Given three non-overlapping circles, can we construct (via straightedge and compass) the triangle of minimum perimeter with one vertex on each circle?

Solution minimum triangle is determined by the given circles and angle bisectors.The following states that triangle $ABC$ has minimum perimeter for all triangles such as $EDF.$ Co-tangential circles are also included to suggest a set of problems with same inner minimum perimeter triangle $ABC$.

EDIT1/2:

Intersections of angle bisectors from vertices $(A,B,C) $ with given circles form triangle $PQR$ vertices of minimum perimeter length. This results from the ellipse property... constancy of major axis length between shown ellipse foci with their mirror reflective property considered pairwise among $(P,Q,R)$.

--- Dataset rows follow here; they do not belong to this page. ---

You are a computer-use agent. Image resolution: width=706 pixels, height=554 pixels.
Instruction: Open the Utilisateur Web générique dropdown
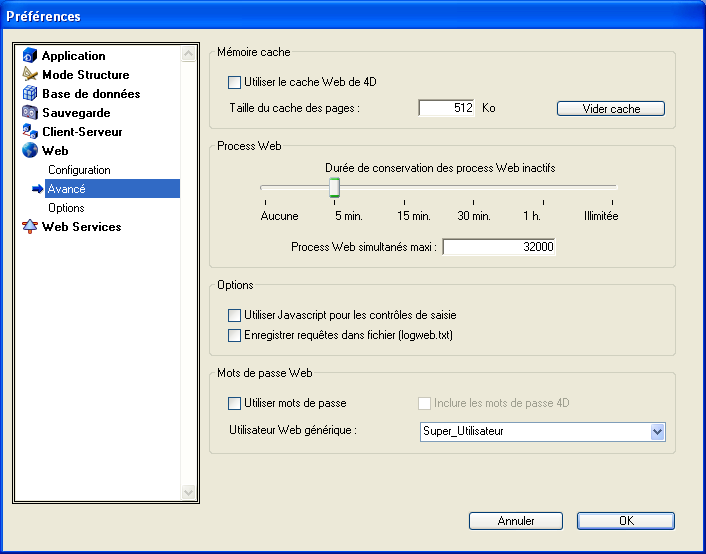[x=657, y=432]
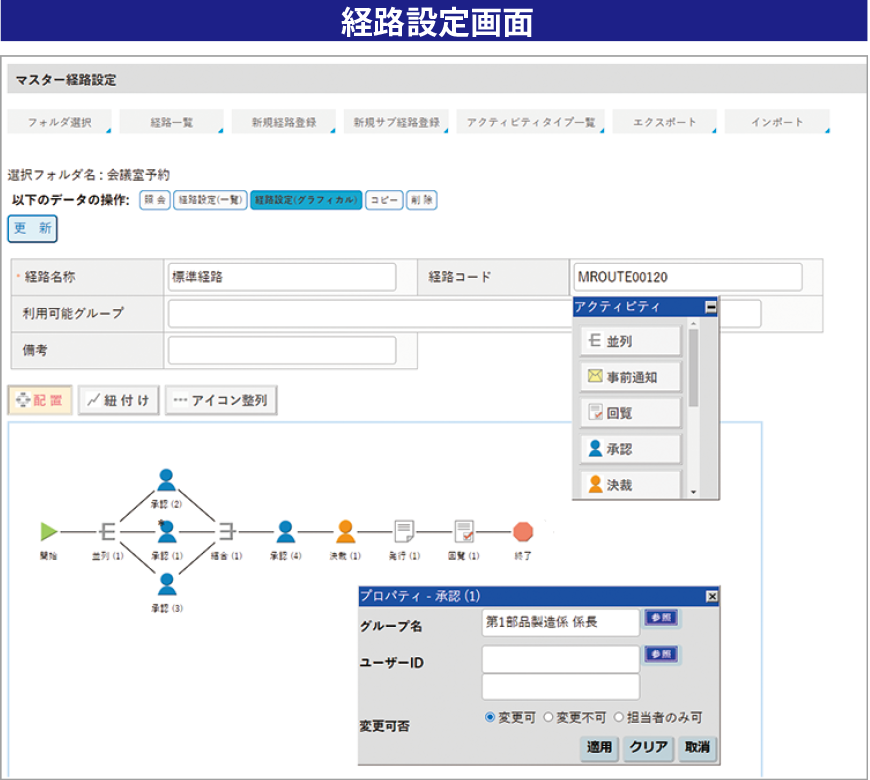Collapse the アクティビティ palette panel
Viewport: 870px width, 780px height.
tap(710, 307)
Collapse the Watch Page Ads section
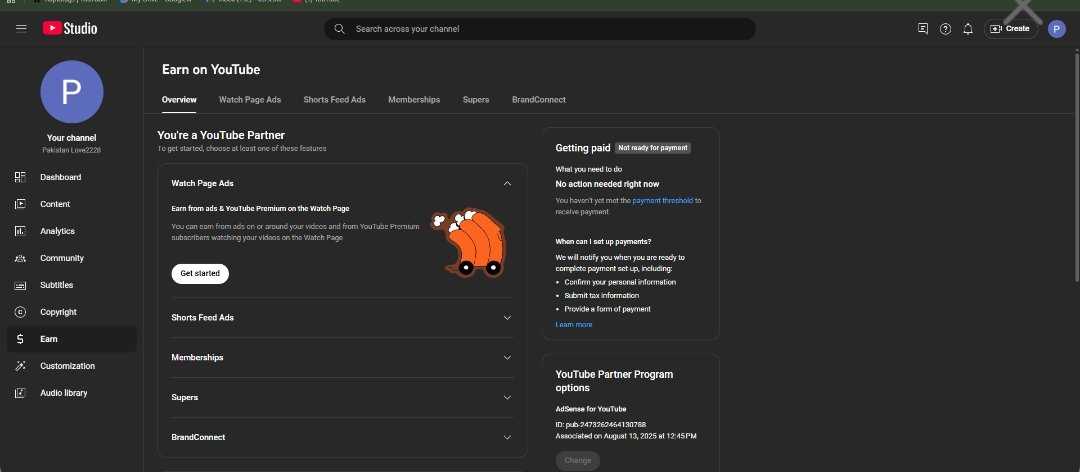 tap(507, 184)
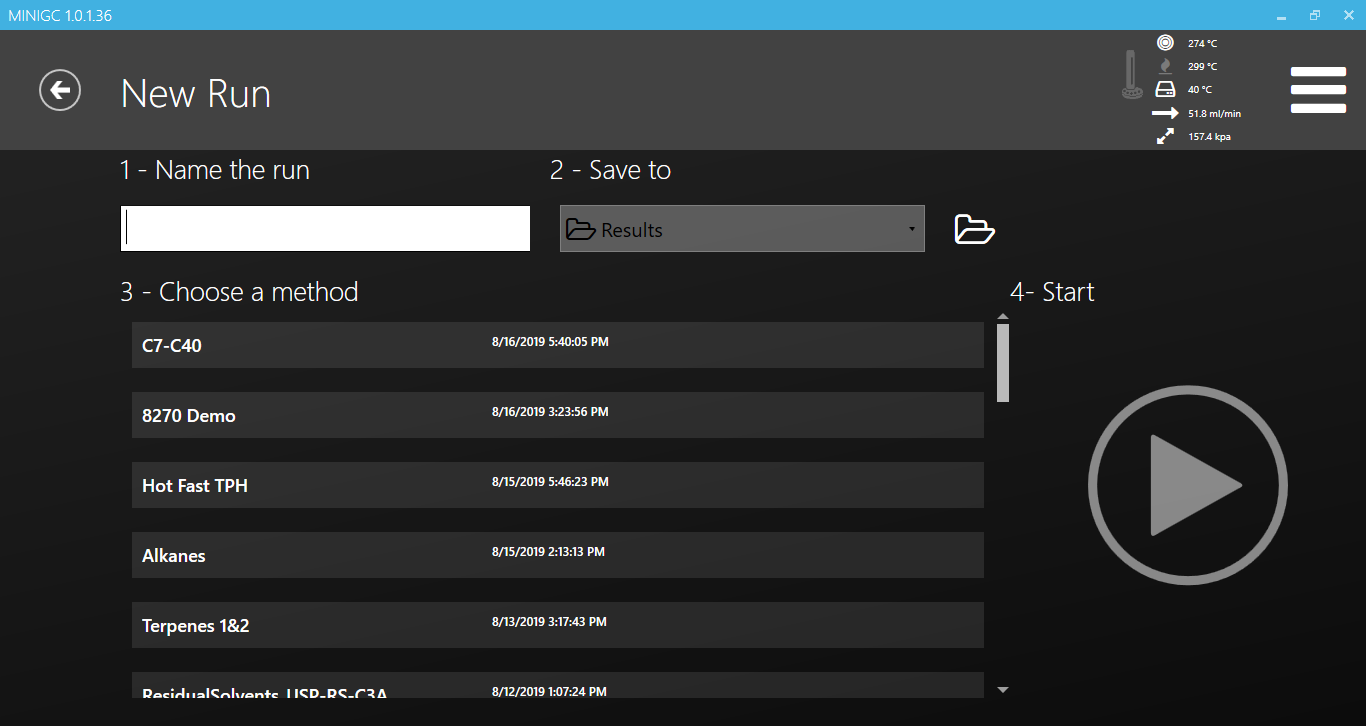Image resolution: width=1366 pixels, height=726 pixels.
Task: Click the pressure double-arrow icon
Action: [1165, 137]
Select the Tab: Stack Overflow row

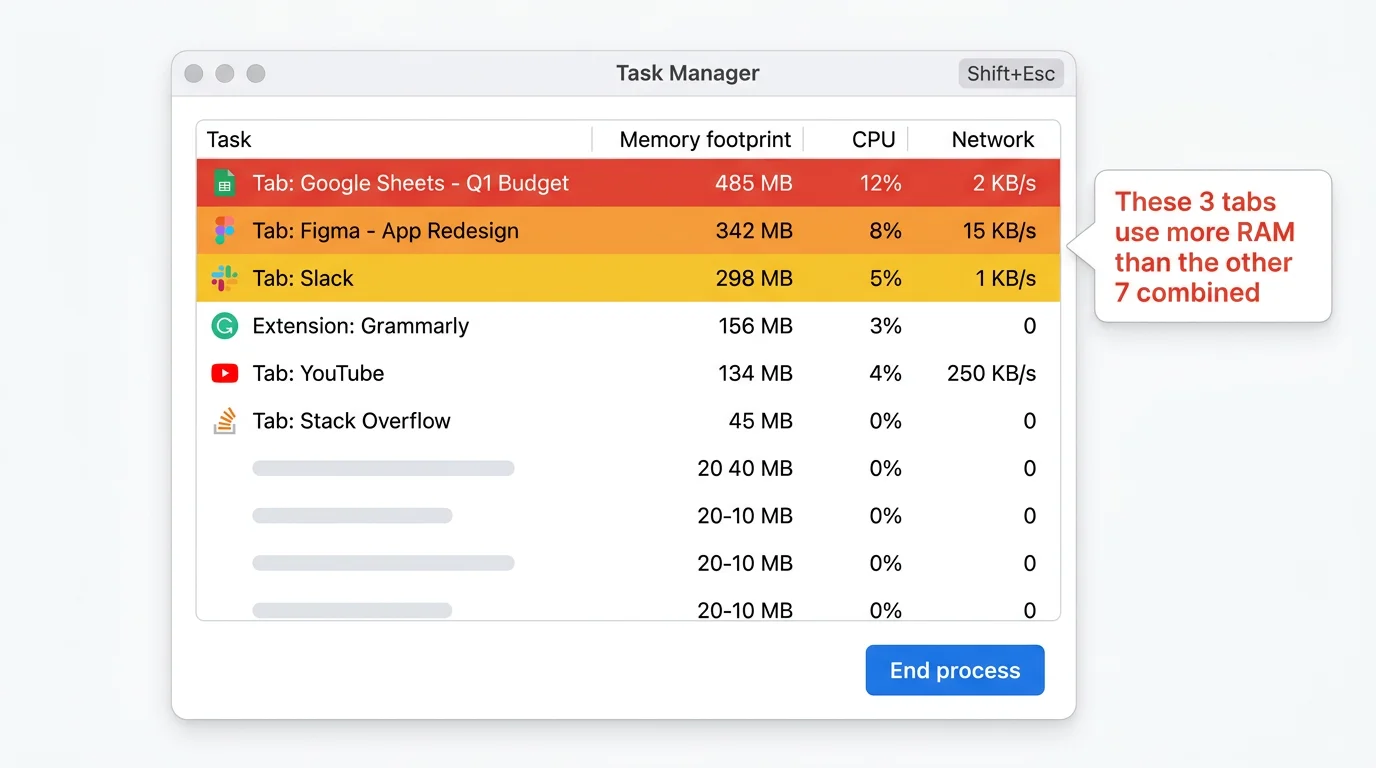click(x=500, y=421)
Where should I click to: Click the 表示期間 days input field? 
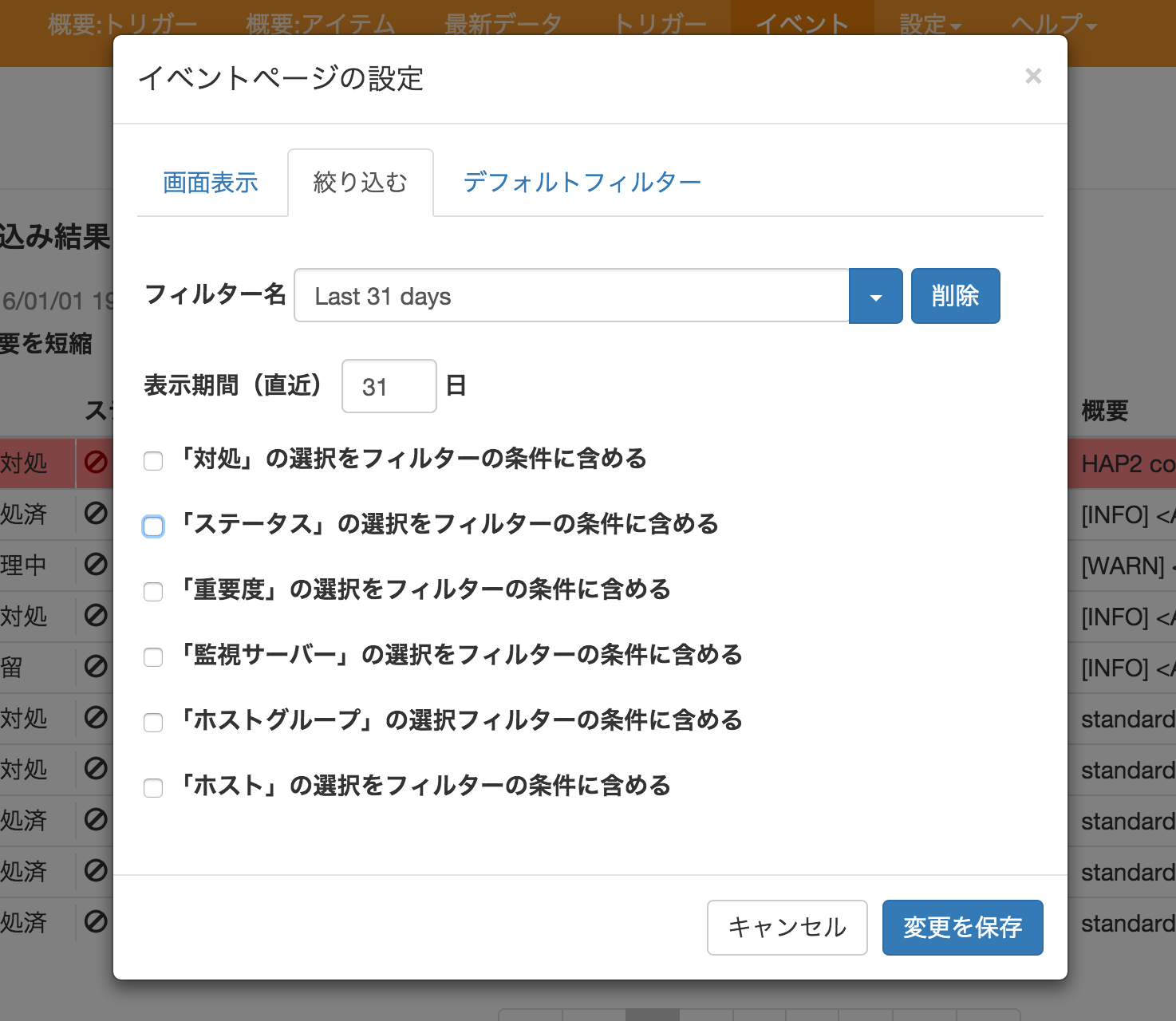coord(389,387)
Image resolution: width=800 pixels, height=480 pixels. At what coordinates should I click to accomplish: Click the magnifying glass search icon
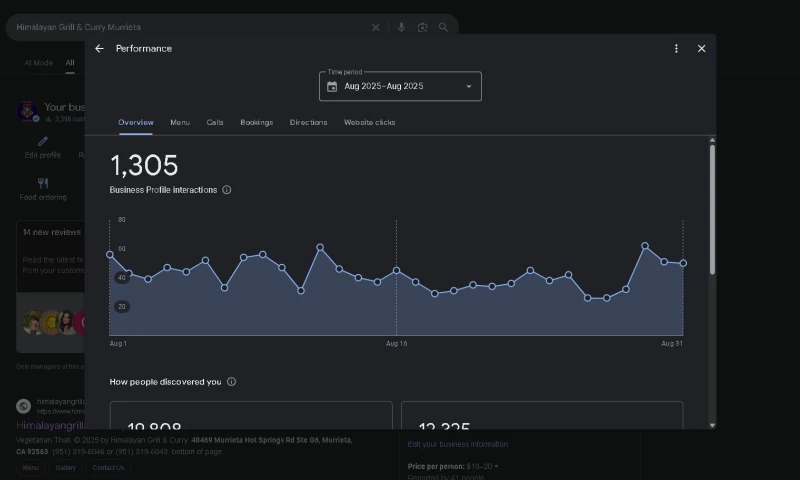(x=443, y=28)
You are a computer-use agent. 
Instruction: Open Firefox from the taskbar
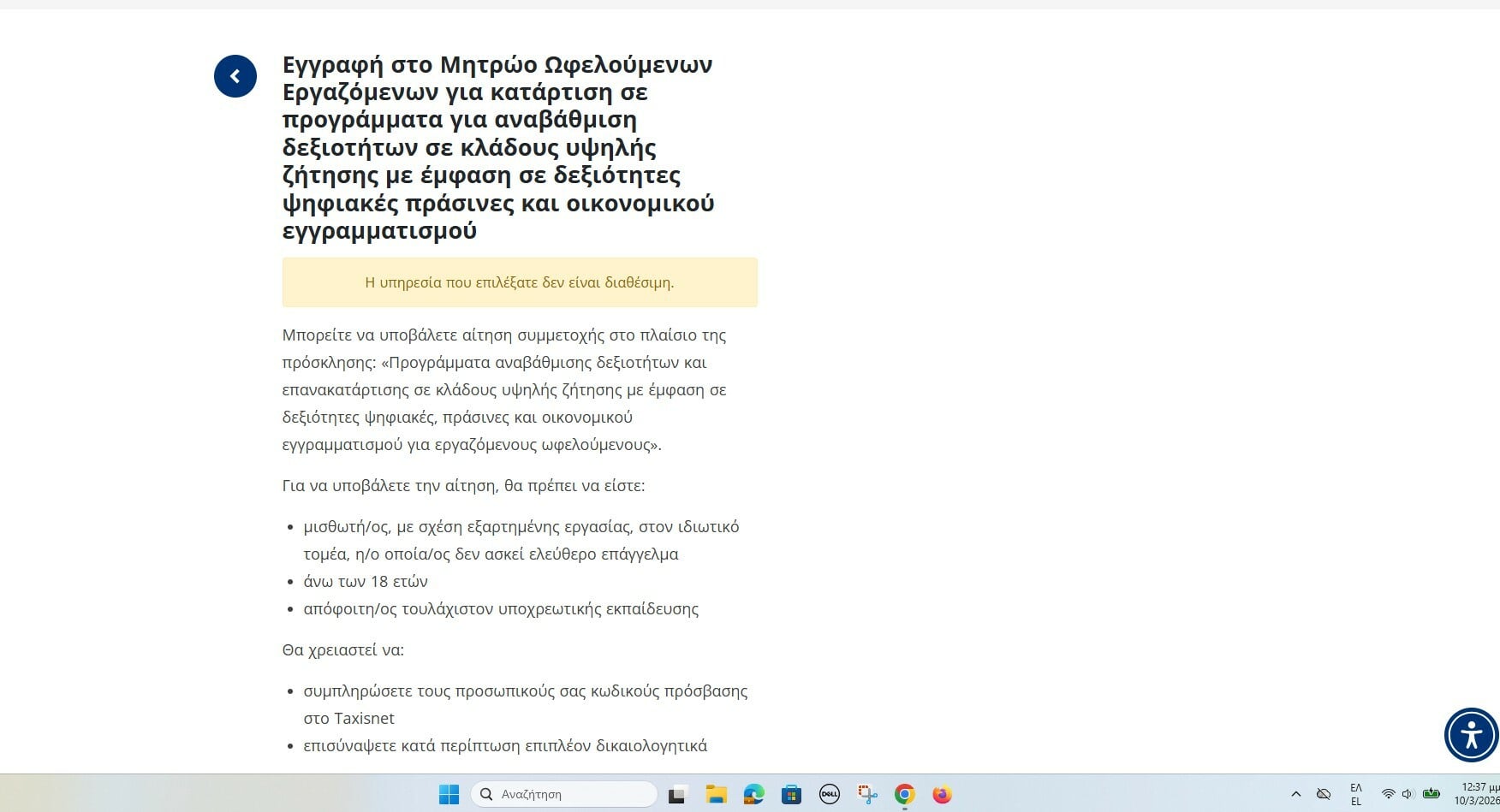(x=943, y=795)
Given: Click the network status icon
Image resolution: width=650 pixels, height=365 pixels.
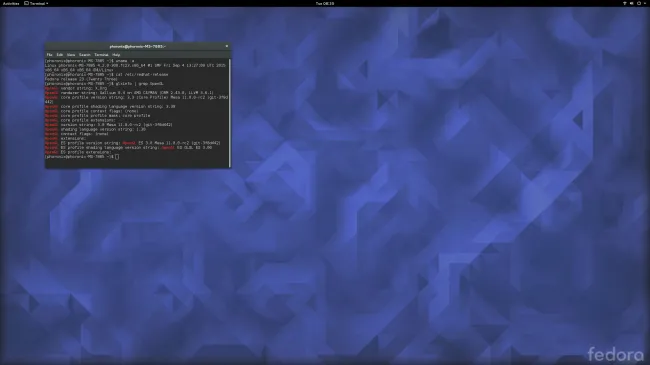Looking at the screenshot, I should coord(625,3).
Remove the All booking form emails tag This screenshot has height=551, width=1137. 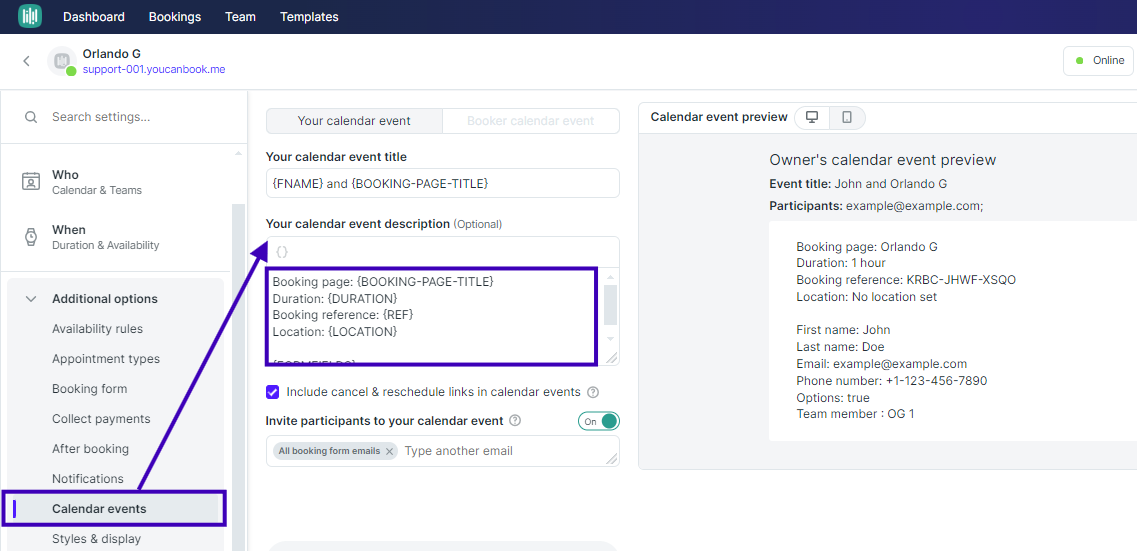[389, 451]
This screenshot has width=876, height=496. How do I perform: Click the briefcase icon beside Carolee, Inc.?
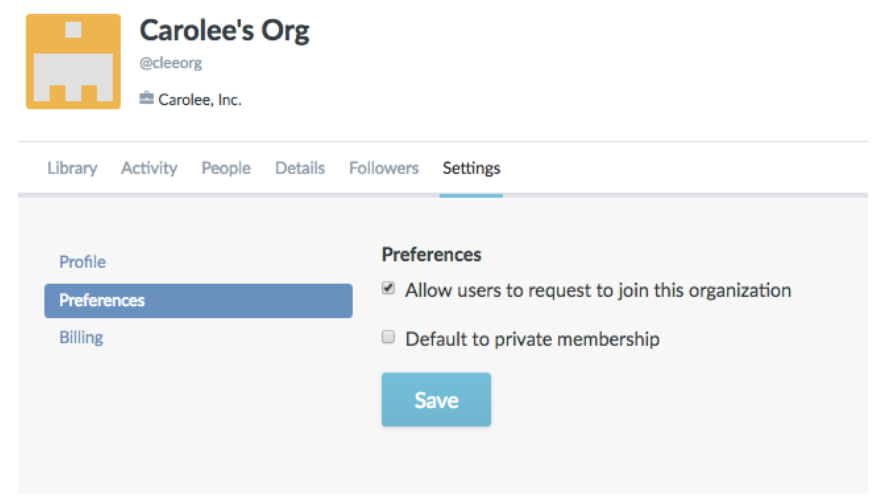click(146, 98)
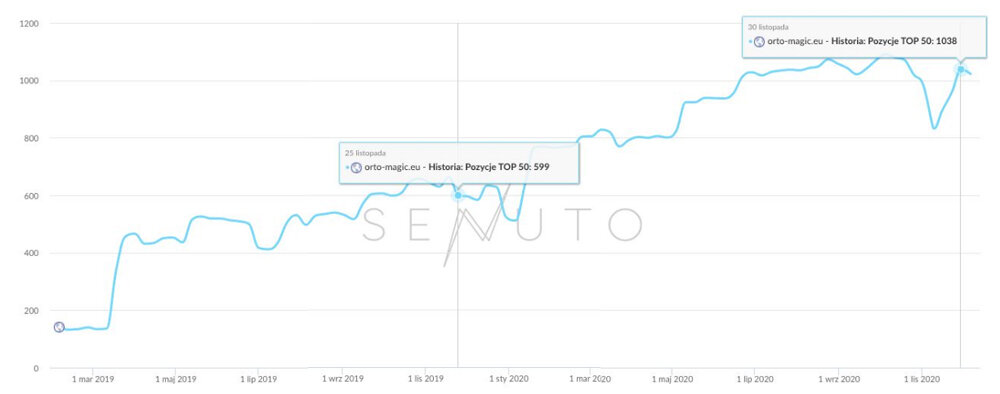Select the 30 listopada data point marker

click(960, 69)
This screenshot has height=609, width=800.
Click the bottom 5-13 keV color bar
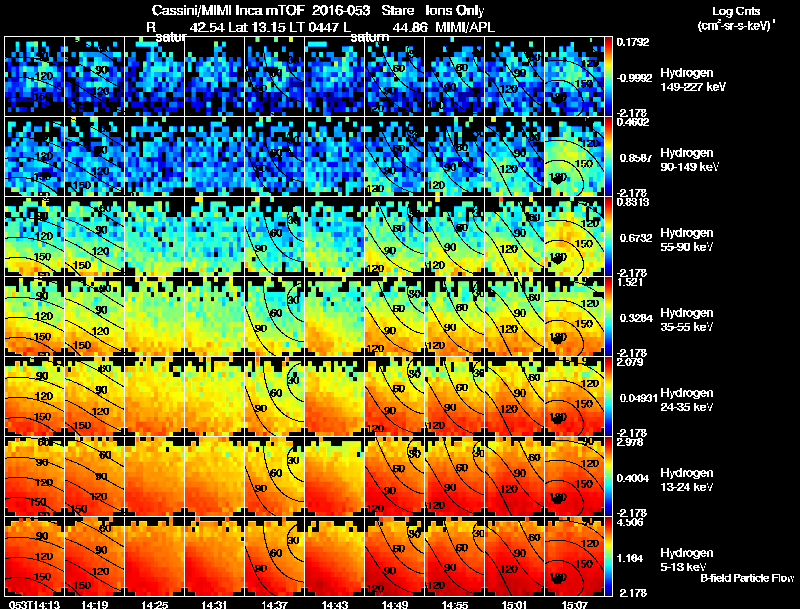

-- As addendum to Narasimham's answer --

Consider $A$ and $C$ fixed.
Then for the perimeter to be minimum, $B$ shall lie on the ellipse with foci in $A$ and $C$, minimal sum of the distances from them, so on the one tangent to the circle through $B$.

By the property of elliptical mirror, the normal to the tangent in $B$, shall halve the angle $ABC$.

Then the proof of Narasimham's answer follows.

Moreover, with $A$ and $C$ fixed, we are minimizing $p$, and $p-b$ as well.
By symmetry, the triangle has also minimal area.